Tactical Tech advises keeping a lightweight digital footprint in post-Cambridge Analytica world

This interview was aired in two parts.

Part 1:

 

Part 2:

 

Recent revelations about the mining of Facebook data by British political consulting firm Cambridge Analytica and its influence on the 2016 U.S. presidential election have spurred a global rethink of digital space. From the user-driven #deletefacebook movement to calls for stricter regulation by German Justice Minister Katarina Barley among others, many are grappling with what a “digital footprint” means today.

According to Varoon Bashyakarla and Gary Wright from Tactical Tech, the difference between practices by data analytics firms and “traditional” election influence lies in the selective targeting of users and the unwitting handover of friends’ data, for example, via Cambridge Analytica’s Facebook-linked personality quiz app. The “ability to target people so selectively introduces the danger of this lack of transparency, which is so central to the democratic process,” says Bashyakarla.

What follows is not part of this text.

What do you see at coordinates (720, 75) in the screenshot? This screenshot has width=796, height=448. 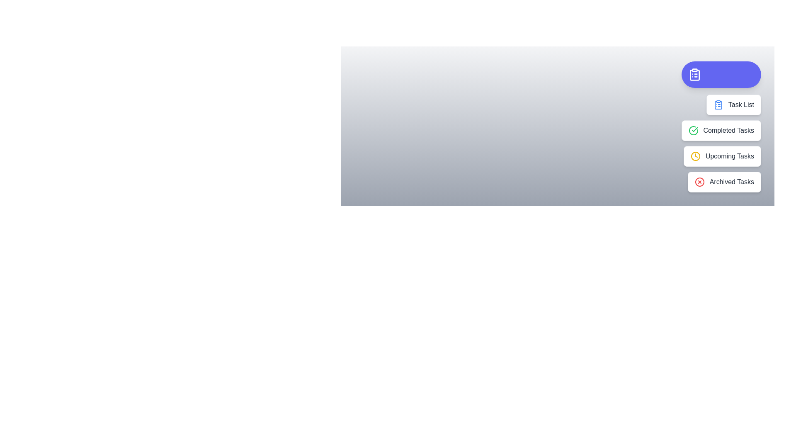 I see `the toggle button to open or close the task menu` at bounding box center [720, 75].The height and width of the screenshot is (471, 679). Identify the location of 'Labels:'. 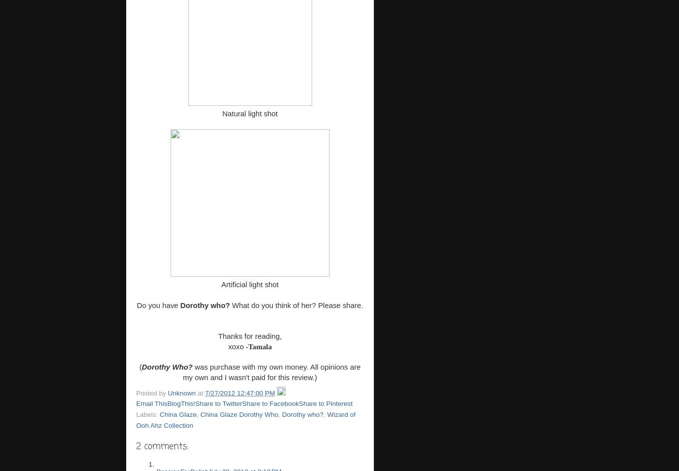
(148, 413).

Many look to regulation as a way to counterbalance this trend, something Bashyakarla supports in theory, but remains skeptical of in practice. Just as television, radio and print media are regulated, he sees a place for protections on the digital front, but believes “slapping legislation on this challenge is not the be-all, end-all solution…with every piece of legislation that passes, unfortunately there’s always an issue.”

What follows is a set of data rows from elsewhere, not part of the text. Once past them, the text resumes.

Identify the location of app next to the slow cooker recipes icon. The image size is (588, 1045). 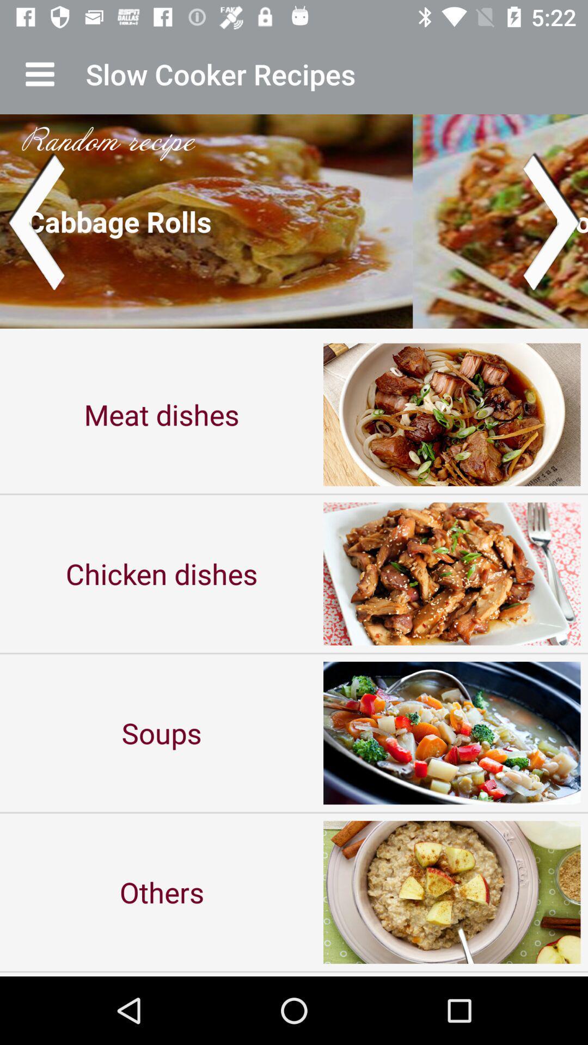
(39, 73).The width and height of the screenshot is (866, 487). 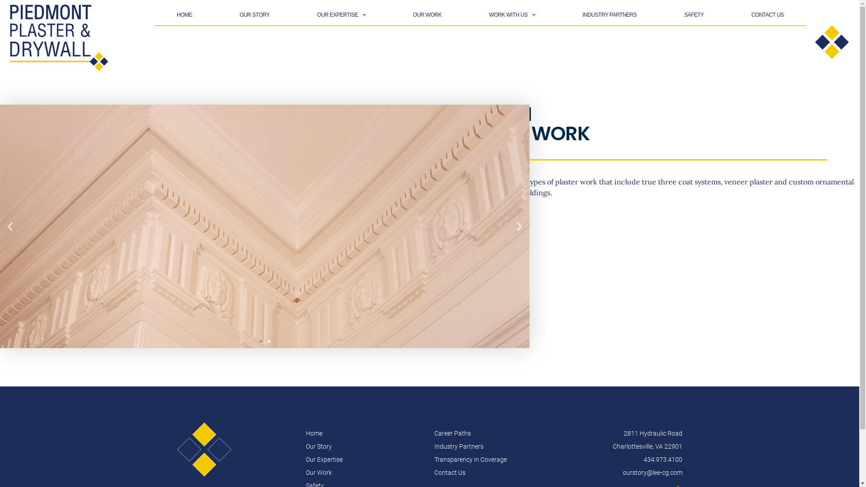 I want to click on 'Transparency in Coverage', so click(x=493, y=460).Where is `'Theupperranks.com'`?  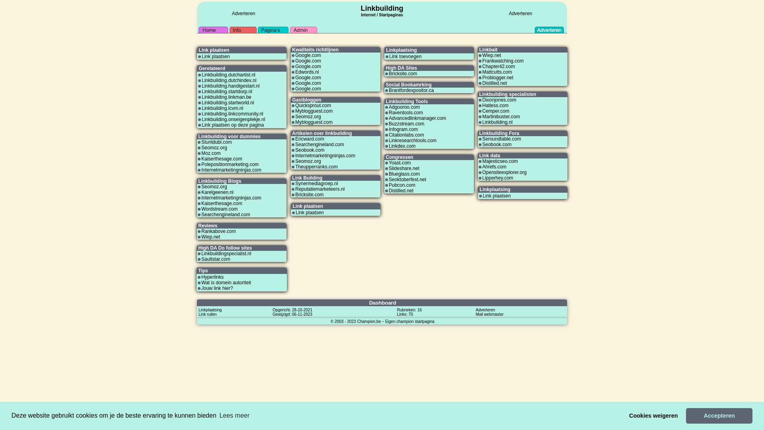 'Theupperranks.com' is located at coordinates (316, 166).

Even if you do deactivate your Facebook account, you leave a lasting data footprint, and Bashyakarla thinks users shouldn’t be held responsible for solving the problems surrounding digital data. “For a lot of us, Facebook is a window into our social networks. Users should not be extracting themselves from their social networks to protect themselves.” Tactical Tech opts instead to inform users how to produce a “lightweight footprint” when using digital platforms, for example by taking a conversation offline whenever possible. The apps on your phones are “data hogs,” warns Wright, but logging in to Facebook over a browser helps.

For Bashyakarla, the actions we take depend on our principles: “Perhaps we’re ok with having information about ourselves being used to sell us shoes, but when that same information is used to sell us politicians, perhaps that’s something that we object to more.”